От переполнявшей его радости Рифаа часто поднимался на крышу дома полюбоваться рождением утренней зари. Но больше, чем глядеть на звезды или слушать тишину и пение петухов, ему нравилось созерцать Большой дом. Он
Однажды, когда вся семья была в сборе и только что отобедала, Абда с улыбкой обратилась к мужу:
— Скажи ему, муаллим.
Рифаа понял, что речь идет о нем, и взглянул вопросительно на отца, однако тот сказал жене:
— Сначала ты расскажи ему, в чем дело. Абда, любовно глядя на сына, поведала:
— Счастливая весть, Рифаа, у меня была госпожа Закийя, жена нашего футуввы Ханфаса! Я тоже посетила ее, как того требует обычай, и она встретила меня очень любезно и познакомила с дочерью Аишей. Девушка красива, как луна! Спустя несколько дней она вновь пришла ко мне, теперь уже с дочерью.
Поднося ко рту чашку кофе, Шафеи украдкой наблюдал за сыном, чтобы видеть, какое впечатление произвели на него слова матери. Потом покачал головой, понимая, как труден будет разговор с ним, и торжественным тоном произнес:
— Это огромная честь, которой не удостаивалась ни одна семья в квартале Габаль. Ты только подумай, жена и дочь Ханфаса приходят в наш дом!
Рифаа растерянно смотрел на мать, а она тем же тоном, что и отец, продолжала:
— А какой роскошный у них дом! Мягкие кресла, чудесные ковры, на всех окнах и дверях занавески!

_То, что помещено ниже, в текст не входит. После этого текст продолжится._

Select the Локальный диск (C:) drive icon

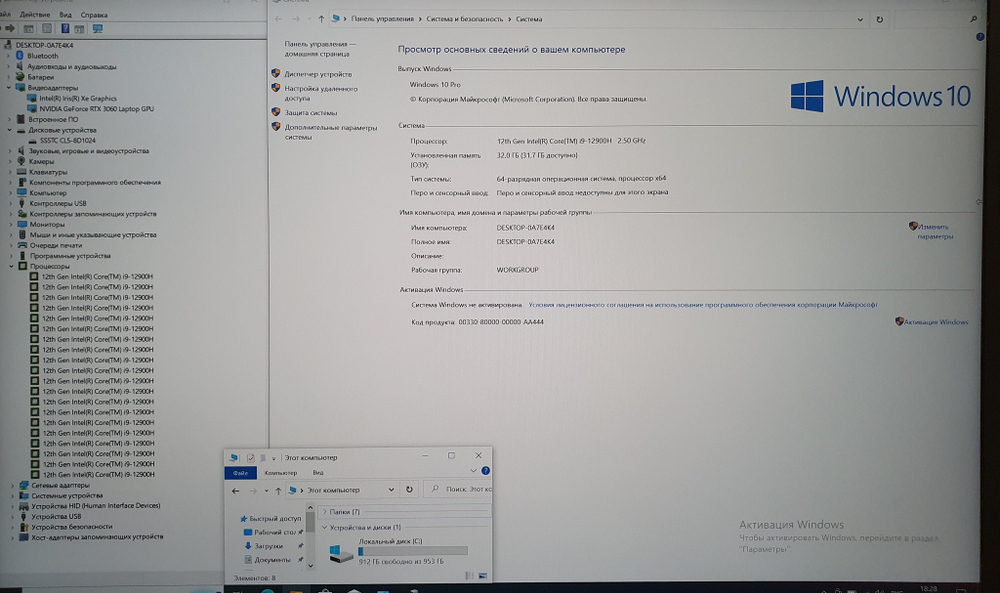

Рифаа недовольно отозвался:
— Все это приобретено на деньги, отнятые у рода Габаль!
— Мы же договорились не касаться этой темы, — улыбнулся Шафеи.
А Абда серьезно проговорила:
— И не забывайте, что Ханфас — главный в роде Габаль, и дружбу его нельзя отвергать!
— Поздравляю тебя с этой дружбой! — не скрывая досады, воскликнул Рифаа.
Мать с отцом обменялись многозначительными взглядами, и Абда сказала:
— А Аиша не зря приходила вместе с матерью. Чувствуя неладное, Рифаа спросил:
— Что это значит?
Шафеи засмеялся и безнадежно махнул рукой. Затем обратился к Абде:
— Надо бы рассказать ему, как мы с тобой поженились!
— Нет, не надо! — запротестовал Рифаа.
— Почему? Что ты стесняешься, как девица?
Абда умоляюще и в то же время стараясь убедить сына говорила:
— Ведь от тебя зависит вернуть роду Габаль управление имением. Если ты посватаешься, тебе не откажут, даже Ханфас даст свое согласие! Если бы жена его не была уверена в этом, она бы не решилась прийти к нам! Ты займешь такое высокое положение, что вся улица будет завидовать!
Отец, продолжая посмеиваться, подхватил:
— Как знать, может, когда-нибудь
— И это говоришь ты, отец?! Ты забыл, почему ты бежал с этой улицы двадцать лет назад?
Шафеи в замешательстве заморгал глазами.
— Сегодня мы живем как все, и не стоит пренебрегать таким случаем, если он подворачивается.
Рифаа, словно говоря сам с собой, пробормотал:
— Как же я могу породниться с ифритом, когда цель моя изгнание ифритов?
Шафеи воскликнул в сердцах:
— Я никогда не мечтал сделать из тебя больше, чем плотника, но судьба тебе улыбнулась. Перед тобой открывается путь наверх, а ты хочешь занять место знахарки, изгоняющей ифритов. Какой стыд! Скажи, какая муха тебя укусила? Обещай, что ты женишься, и оставим шутки.
— Я не женюсь на ней, отец!
Словно не слыша этих слов, Шафеи решительно сказал:
— Я сам пойду к Ханфасу и попрошу для тебя руки Аишы.
— Не делай этого, отец! — горячо воскликнул Рифаа.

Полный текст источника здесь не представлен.